The charts below highlight the current state the real estate market.
With the huge surge in unemployment and minuscule savings, Americans are suddenly unable to pay their bills. 32% of Americans missed (either fully or partially) their July mortgage payment.
Delinquency rates vary by property type (overall delinquencies approaching decade highs) but are rising rapidly.
New York is the most stressed area at the moment, likely due to its concentration of people/businesses, real estate valuations and the severity of regional lock-downs.
Toronto-area housing has remained strong through the downturn, with prices actually increasing.
Although Toronto has experienced a resilient housing market, it could face increasing pressure over the next several months as rental supply rises (driving down the price of rent). The decline in condos leased combined with the surge in listings has pushed the condo rental inventory from 1.5 Months of Inventory (MOI) at the end of March to nearly 4 months at the end of April.
How is Canadian real estate holding together? Government handouts. Approximately 20% of the Canadian population is receiving CERB - a $2000/mth support payment from the Federal Government.

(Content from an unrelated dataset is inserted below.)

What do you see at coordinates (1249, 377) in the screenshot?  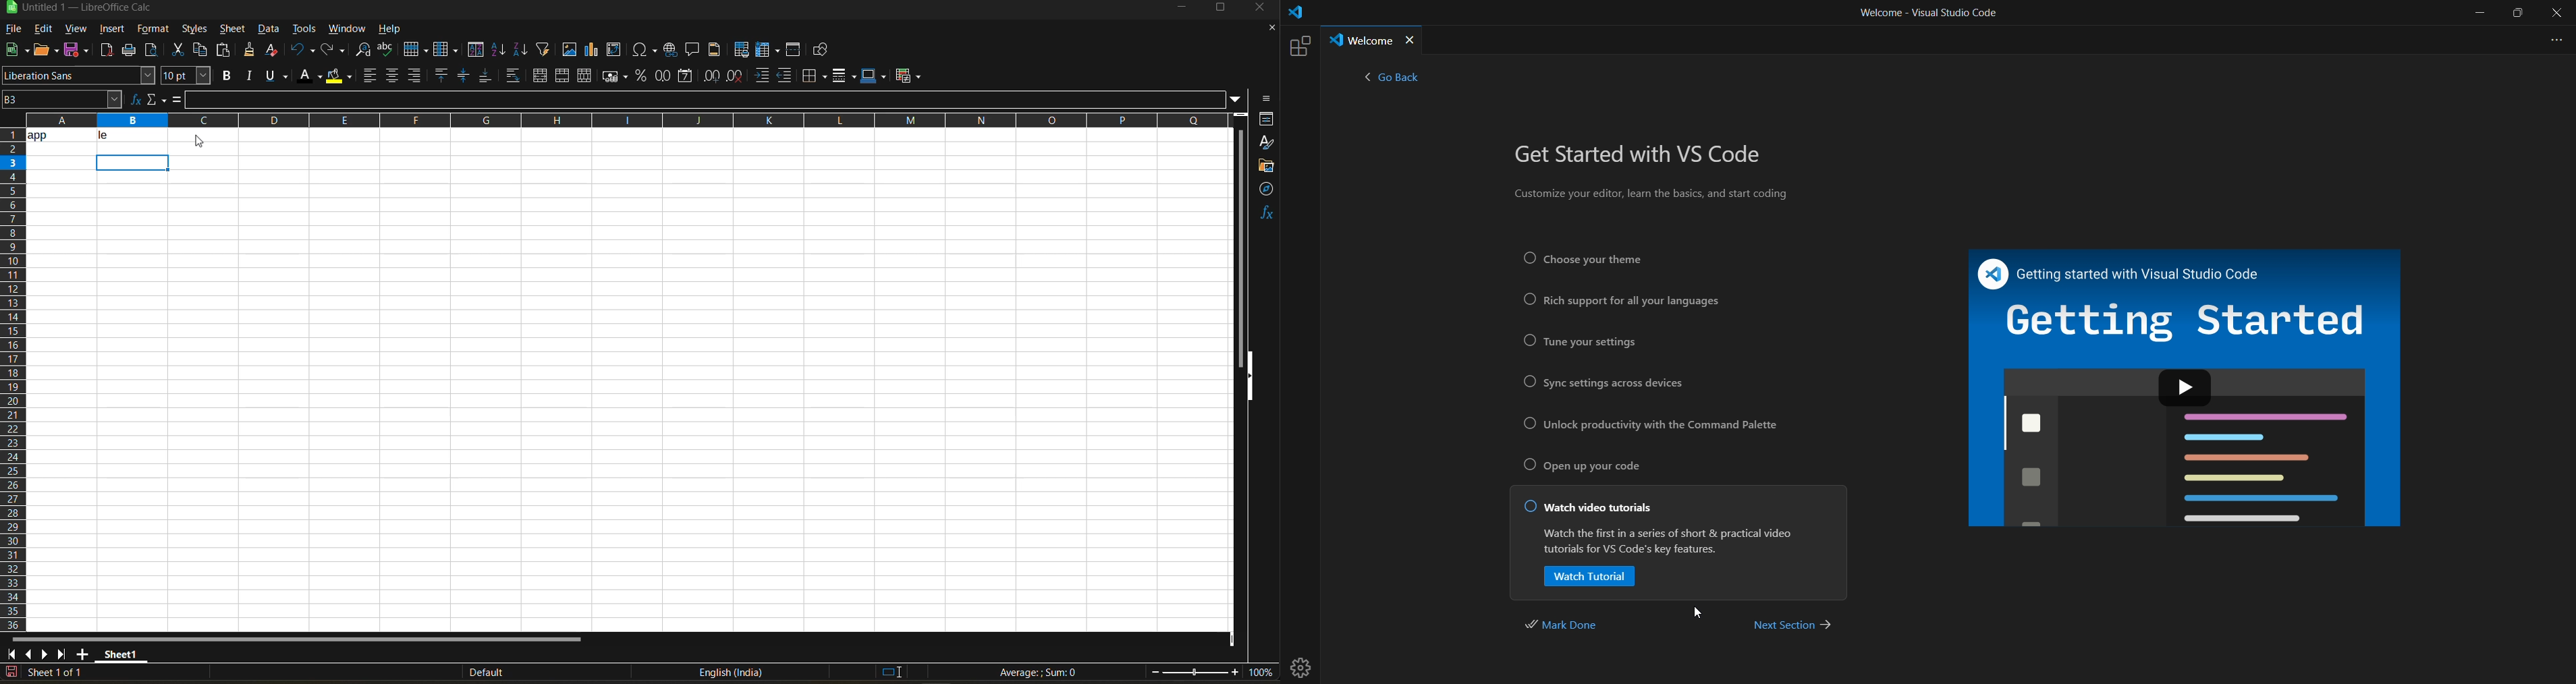 I see `hide` at bounding box center [1249, 377].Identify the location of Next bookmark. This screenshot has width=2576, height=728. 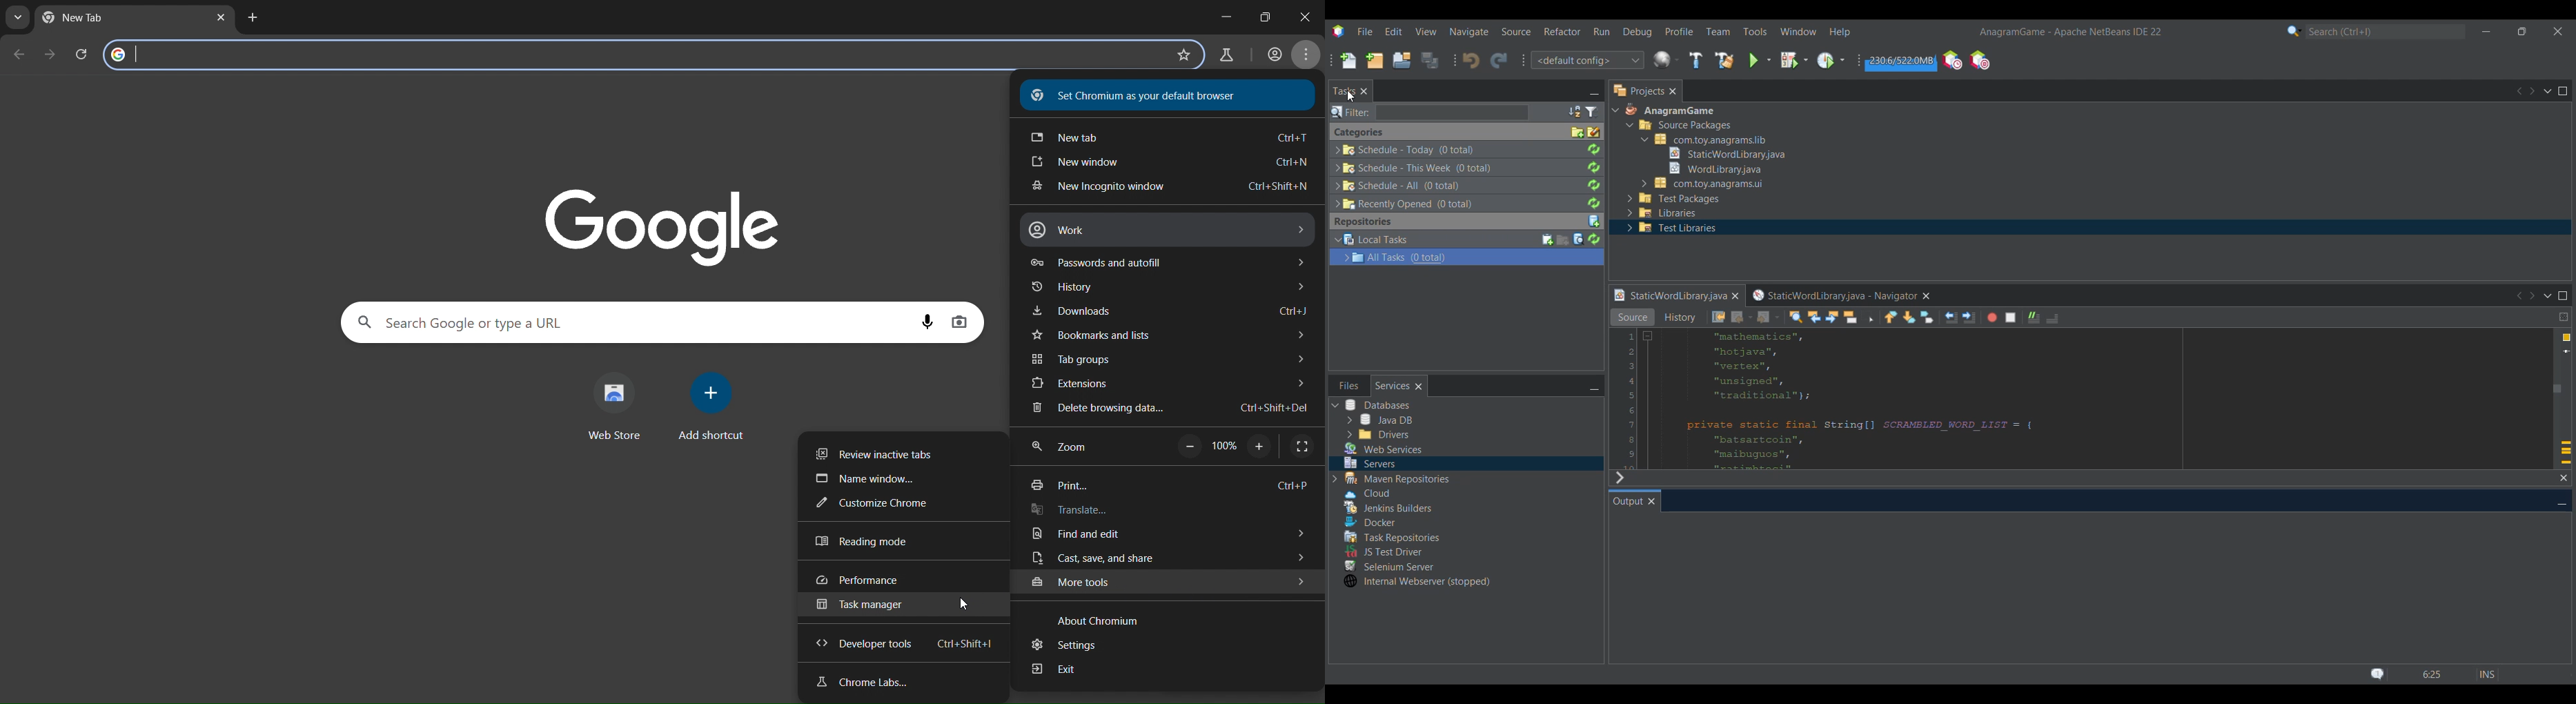
(1910, 317).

If and when CERB benefits are taken away, Canadian real estate will likely face growing pressure. Not only is the supply of rentals growing rapidly, immigration is plummeting. This combination could tip Canadian real estate into negative territory. Of course, there's always the possibility that immigration once again picks up in the future, but it's debatable whether this will be enough to absorb the rise in housing supply.